Я слушал Антонио и вспоминал музей Прадо. Веласкес и Гойя тоже не могли унизить тупость владык впрямую, но они тем не менее по-своему делали это, ибо за ними была сила большая, чем армия и святая инквизиция, - за ними был талант. Вот король. Как же важен этот старый, низенький, пузатенький, холодноглазый король. Сходство соблюдено великолепно, скрупулезно и вроде бы уважительно. Только король посажен на мощную кобылу с идиотической мордой. И это убивает короля - смехом. А вот кардинал. Его глаза смотрят на вас из белого кружевного воротника, написанного так, что кажется, будто голова отсечена от туловища, а кружева вовсе не кружева, а тонкая сталь ошейника. Это страшно, ибо художник вывернул себя, доверил холсту свою мечту: "Смерть тиранам!" - а такие откровения караются монаршим гневом, который редко оборачивается ссылкой - смертью чаще.

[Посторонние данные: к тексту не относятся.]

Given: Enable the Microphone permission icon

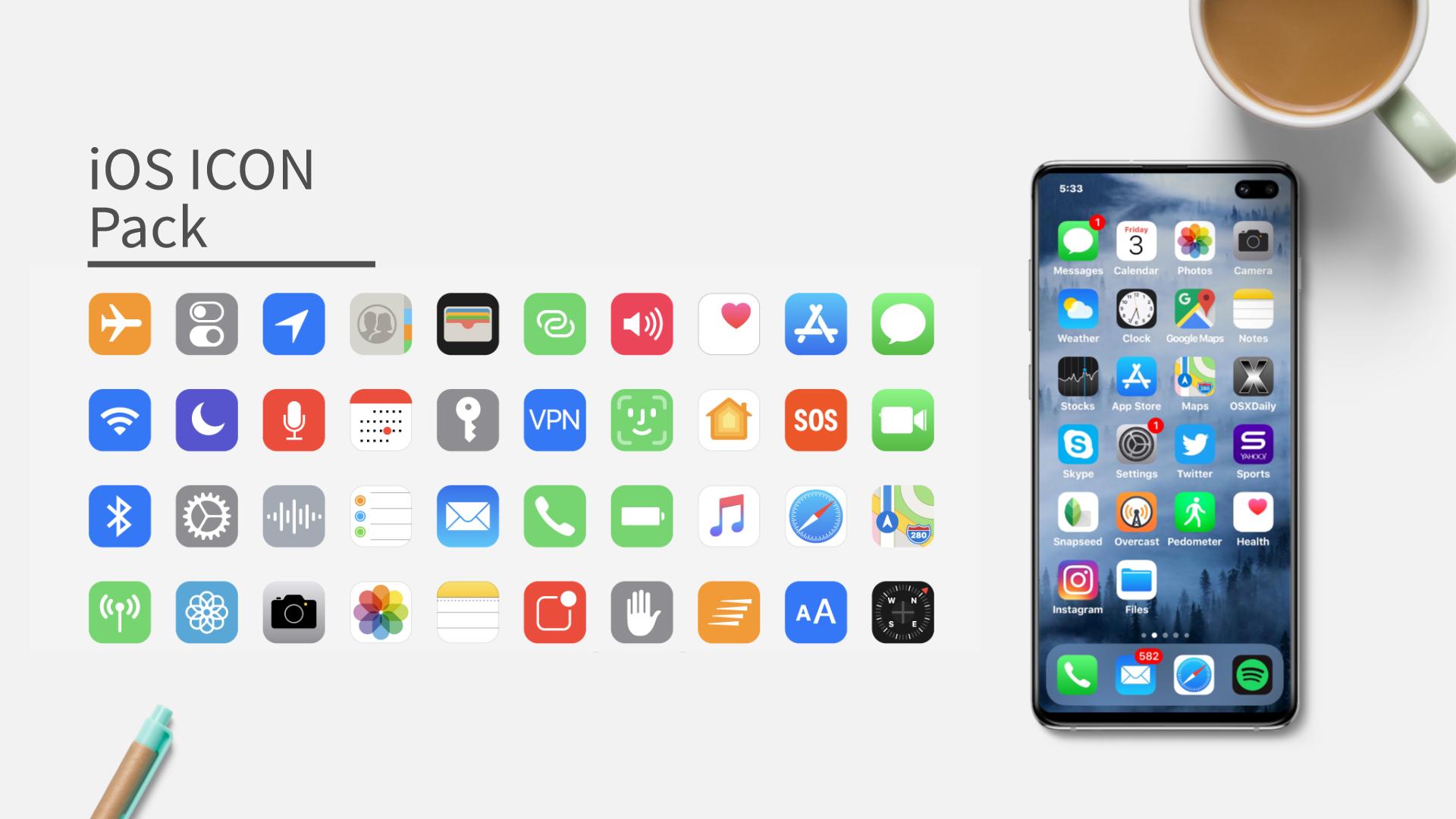Looking at the screenshot, I should [x=293, y=420].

Я понимал Антонио: испанское искусство сейчас не хочет ограничиваться аллегориями, даже самыми смелыми, - борьба испанцев за свободу смелей любой аллегории. Все чаще и чаще в театре, живописи, литературе "кошку называют кошкой". Да, цензура свирепствует, да, запрету подвергается все мало-мальски оппозиционное режиму, но оппозиция сейчас так сильна в Испании, что начни запрещать - придется запрещать все подряд, нечего будет смотреть и читать, а на одних вестернах далеко не уедешь. Официальная пропаганда трубит о росте благосостояния, о развитии экономики, о "новом курсе" режима, который был провозглашен в пятидесятых годах, о "национальной гармонии" и о решении всех основных проблем в стране. Но события последних дней - чрезвычайное положение, солдаты на улицах городов, массовые выступления трудящихся против репрессий свидетельствуют о том, что страна далека от того "гармоничного общества", как ее рисуют на глянцевых буклетах для заезжих иностранцев.